Design of Biomedical and Biofunctional Polymers by Use of Living/Controlled Polymerizations and "Click" Chemistry

The lecture will address recent research activities aiming at developing novel biomacromolecular materials with unsurpassed properties by use of the proper synthetic tools where various “click” chemistry approaches play a key prominent role. Two entirely different themes will be elaborated with first application of orthogonal “clicking” employing both the copper catalyzed alkyne azide 1,3-cycloaddition (CuAAC) and thiol-ene “click” and lastly “electroclicking” onto a conducting polymer surface.

In the first part the classical medical material workhorse, poly(-caprolactone) (PCL), has been employed as a viable scaffold for design of several novel materials with intriguing, potentially therapeutic and biological properties. Living ROP strategies have afforded telechelic PCLs that can be equipped with various functional groups including “clickable” moieties or turned into macromonomers applicable for ATRP resulting in multi-component materials.

In the first approach gold nanoparticles are protected with a polymeric shell that may combine ablative therapy and site-specific drug delivery in bladder cancer therapy.1 This may be accomplished by tailoring the surface properties and the size of the gold clusters. The former may be addressed by devising polymeric ligands with desirable features and functional groups.

Thus the preparation of the PCL-b-PAA corona will be outlined. The second effort is the ligation of biologically active moieties to the termini of the hydrophobic PCL chain to afford the amphiphilic linear-dendritic macromolecule that comprises rod-like, coil-like, and dendritic fragments. The facile route to linear-dendritic cholesteryl-b-PCL-b-(L-lysine)G2 by azide-alkyne and thiol-ene “click” reactions will be elucidated.2 Here the driving motivation was to contrive a robust, facile, and effective synthetic strategy.

Thirdly, the preparation of PCL-based miktoarm core-crosslinked amphiphilic star copolymers with hydrophobic interior, charged hydrophilic surface, and targeting motifs are elaborated.3 Such nanoscopic core-shell type architectures are envisioned to be excellent candidates as drug delivery devices owing to the enhanced stability in biological fluids.

Moreover, they may permit site-specific delivery of their potential cargo due to the presence of biologically active moieties such as estradiol and L-lysine on the peripheries. In the second part novel azide containing, conductive (co)polymers based on poly(3,4-(1-azidomethylethylenedioxy-thiophene)) (PEDOT-N3) have been prepared.4 This enables introduction of new functionalities onto the conductive polymer.

The CuAAC on the insoluble conductive polymer was optimized using a fluorescent alkyne. The original relative slow “click” reaction on the order of tens of hours in order to reach full conversion can be performed in only a few minutes by use of microwaves in a simple kitchen microwave oven.5 In a further development, it is demonstrated that the reaction can be localized spatially and selectively on either of a pair of interdigitated electrodes.6 The conducting polymer microelectrodes can electrochemically generate the catalyst required for their own functionalization by ”click” chemistry with high spatial resolution.

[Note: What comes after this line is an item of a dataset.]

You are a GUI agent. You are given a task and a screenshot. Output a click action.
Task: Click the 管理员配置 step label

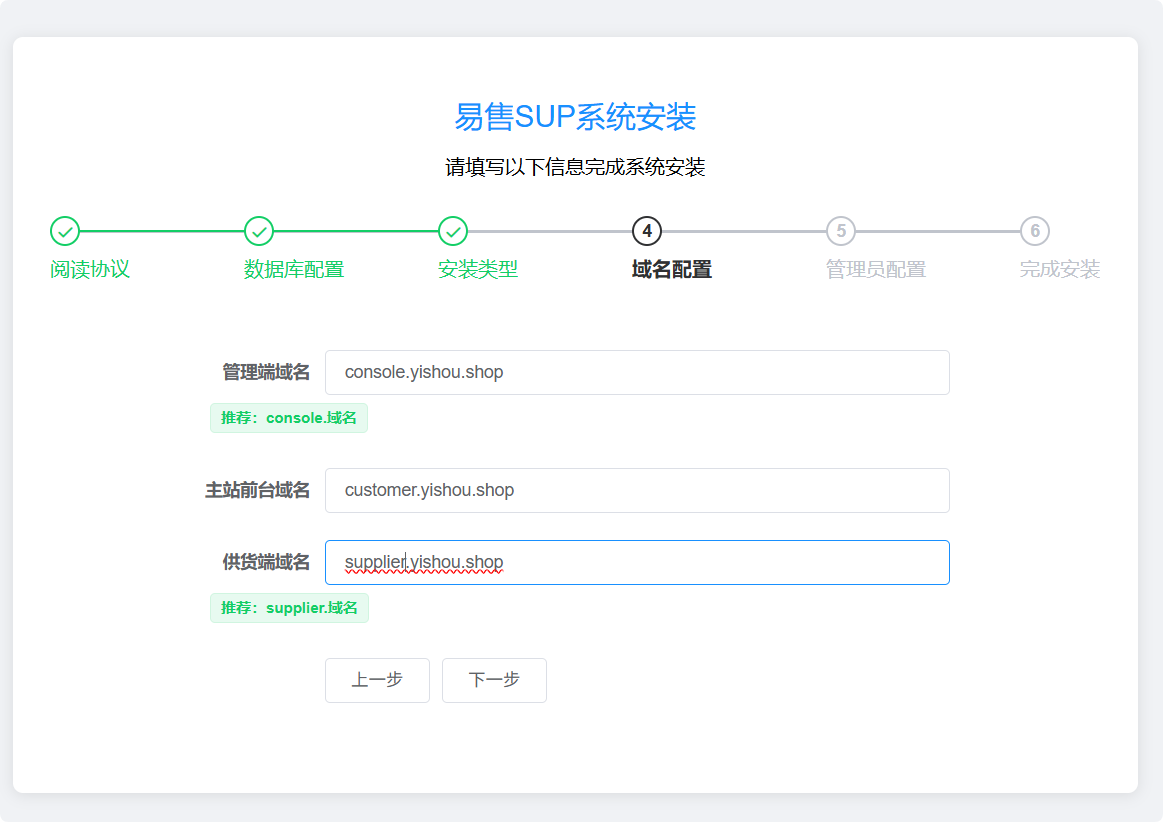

Through control of the applied electrode potentials the electrodes are selectively functionalized in sequence as demonstrated by use of two alkyne-modified fluorophores. For this method we have introduced the term “electroclick”. In the most recent development complex one- or two-dimentional concentration gradients of alkynated molecules are produced locally on the PEDOT-N3 by stenciled “electroclick“ chemistry.7 A stencil on the counter electrode defines the shape and multiplicity of the gradient(s) on the conducting polymer substrate, whereas the specific reaction conditions control gradient steepness and the maximum concentration deposited.

Biologically active ligands including cell binding peptides are patterned in gradients by this method without losing their biological function or the conductivity of the polymer.